Other people golf. I read the milblogosphere.
David Brooks’ The Afghan Imperative is a strong argument for McChrystal’s assessment of Afghanistan, and while everyone and their dog has blogged a response to this op-ed, I’ll say only that I find it to be a strong case. But this in particular rang true:
Proponents of withdrawal often acknowledge the costs of defeat but argue that the cause is hopeless anyway. On this, let me note a certain pattern. When you interview people who know little about Afghanistan, they describe an anarchic place that is the graveyard of empires. When you interview people who live there or are experts, they think those stereotypes are rubbish. They usually take a hardened but guardedly optimistic view. Read Clare Lockhart’s Sept. 17 testimony before the Senate Foreign Relations Committee to get a sense of the way many knowledgeable people view the situation.
No freakin’ kidding. Something to keep in mind when reading your way through this discussion.

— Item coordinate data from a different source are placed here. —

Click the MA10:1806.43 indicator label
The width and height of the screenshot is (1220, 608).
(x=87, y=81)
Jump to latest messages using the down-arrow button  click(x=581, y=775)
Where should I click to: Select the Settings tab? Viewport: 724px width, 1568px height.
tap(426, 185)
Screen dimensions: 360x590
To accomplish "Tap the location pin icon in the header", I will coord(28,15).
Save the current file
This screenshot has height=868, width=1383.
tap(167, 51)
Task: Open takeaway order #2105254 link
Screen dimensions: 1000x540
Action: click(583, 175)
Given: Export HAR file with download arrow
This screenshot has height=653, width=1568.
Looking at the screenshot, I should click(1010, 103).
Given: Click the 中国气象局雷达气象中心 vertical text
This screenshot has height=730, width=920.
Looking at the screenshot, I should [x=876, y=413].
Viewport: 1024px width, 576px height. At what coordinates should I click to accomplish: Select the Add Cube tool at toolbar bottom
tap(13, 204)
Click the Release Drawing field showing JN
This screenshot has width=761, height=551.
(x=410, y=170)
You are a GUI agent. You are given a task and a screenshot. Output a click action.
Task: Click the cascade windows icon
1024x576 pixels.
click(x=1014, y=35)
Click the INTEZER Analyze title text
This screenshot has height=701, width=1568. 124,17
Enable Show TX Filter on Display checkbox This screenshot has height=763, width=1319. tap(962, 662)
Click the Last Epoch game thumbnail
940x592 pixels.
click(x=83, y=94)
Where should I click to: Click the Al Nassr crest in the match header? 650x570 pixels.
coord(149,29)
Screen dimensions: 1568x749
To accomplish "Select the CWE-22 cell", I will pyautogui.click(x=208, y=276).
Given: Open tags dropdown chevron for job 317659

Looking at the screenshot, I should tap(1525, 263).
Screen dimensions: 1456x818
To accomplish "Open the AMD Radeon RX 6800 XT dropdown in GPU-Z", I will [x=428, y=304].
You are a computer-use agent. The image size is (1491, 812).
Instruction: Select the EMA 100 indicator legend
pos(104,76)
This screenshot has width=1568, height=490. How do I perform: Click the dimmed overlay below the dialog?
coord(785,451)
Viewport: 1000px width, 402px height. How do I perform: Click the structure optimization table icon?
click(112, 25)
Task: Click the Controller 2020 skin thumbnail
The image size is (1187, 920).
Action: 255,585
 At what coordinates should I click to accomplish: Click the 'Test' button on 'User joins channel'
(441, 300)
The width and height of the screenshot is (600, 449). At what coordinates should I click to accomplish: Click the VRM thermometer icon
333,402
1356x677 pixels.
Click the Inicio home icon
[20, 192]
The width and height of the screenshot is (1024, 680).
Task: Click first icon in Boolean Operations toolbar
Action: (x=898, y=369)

The Washington Post covers Friday’s meeting between McChrystal, Mullen, Petraeus, and Admiral James Starvidis (supreme allied commander of NATO) in Germany. I bet that wasn’t just scotch and cigars.
The NYT has a rundown of the competing voices in Obama’s review of Afghanistan. Good overview of the political situation.
Scott Simon from NPR has a short excerpt on the destructiveness of the Taliban that is well worth reading/listening to.
The Taliban outlawed news, art, music, theater, song, literature, dance, sport, comedy and any religion but theirs. They built a society in which women were captive, dissenters were prisoners and minorities — Buddhists, the Hazara people or gays — were marked for extinction.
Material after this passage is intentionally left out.